Records provided:
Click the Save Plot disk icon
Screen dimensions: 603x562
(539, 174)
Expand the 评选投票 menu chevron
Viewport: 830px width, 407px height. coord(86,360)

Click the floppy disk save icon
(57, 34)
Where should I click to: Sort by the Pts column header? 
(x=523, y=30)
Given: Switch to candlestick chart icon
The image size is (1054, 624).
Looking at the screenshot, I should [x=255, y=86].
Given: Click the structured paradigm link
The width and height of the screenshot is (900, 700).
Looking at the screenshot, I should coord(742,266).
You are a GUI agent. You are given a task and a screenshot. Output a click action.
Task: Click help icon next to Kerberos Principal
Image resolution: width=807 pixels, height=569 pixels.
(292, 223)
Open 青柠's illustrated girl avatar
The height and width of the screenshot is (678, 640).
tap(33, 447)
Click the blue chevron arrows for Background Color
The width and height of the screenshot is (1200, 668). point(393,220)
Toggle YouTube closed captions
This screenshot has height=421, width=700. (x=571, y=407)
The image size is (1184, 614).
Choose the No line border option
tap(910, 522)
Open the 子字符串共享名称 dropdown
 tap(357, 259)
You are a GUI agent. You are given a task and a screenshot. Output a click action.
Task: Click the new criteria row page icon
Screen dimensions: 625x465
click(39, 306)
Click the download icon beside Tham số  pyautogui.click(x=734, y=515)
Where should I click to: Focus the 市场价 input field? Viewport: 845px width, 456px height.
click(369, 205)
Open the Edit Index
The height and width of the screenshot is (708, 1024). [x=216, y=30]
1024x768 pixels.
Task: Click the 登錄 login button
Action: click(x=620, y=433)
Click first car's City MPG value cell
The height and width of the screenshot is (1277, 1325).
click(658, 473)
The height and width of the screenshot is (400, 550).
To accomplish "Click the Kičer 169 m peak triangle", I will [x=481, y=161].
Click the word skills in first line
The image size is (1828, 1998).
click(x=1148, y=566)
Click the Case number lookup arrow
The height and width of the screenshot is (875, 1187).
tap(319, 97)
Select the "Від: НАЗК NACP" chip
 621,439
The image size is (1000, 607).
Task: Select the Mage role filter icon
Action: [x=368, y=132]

Your task:
Take from the material above every line that includes the word "first".

Output for this task:
Click first car's City MPG value cell
Click the word skills in first line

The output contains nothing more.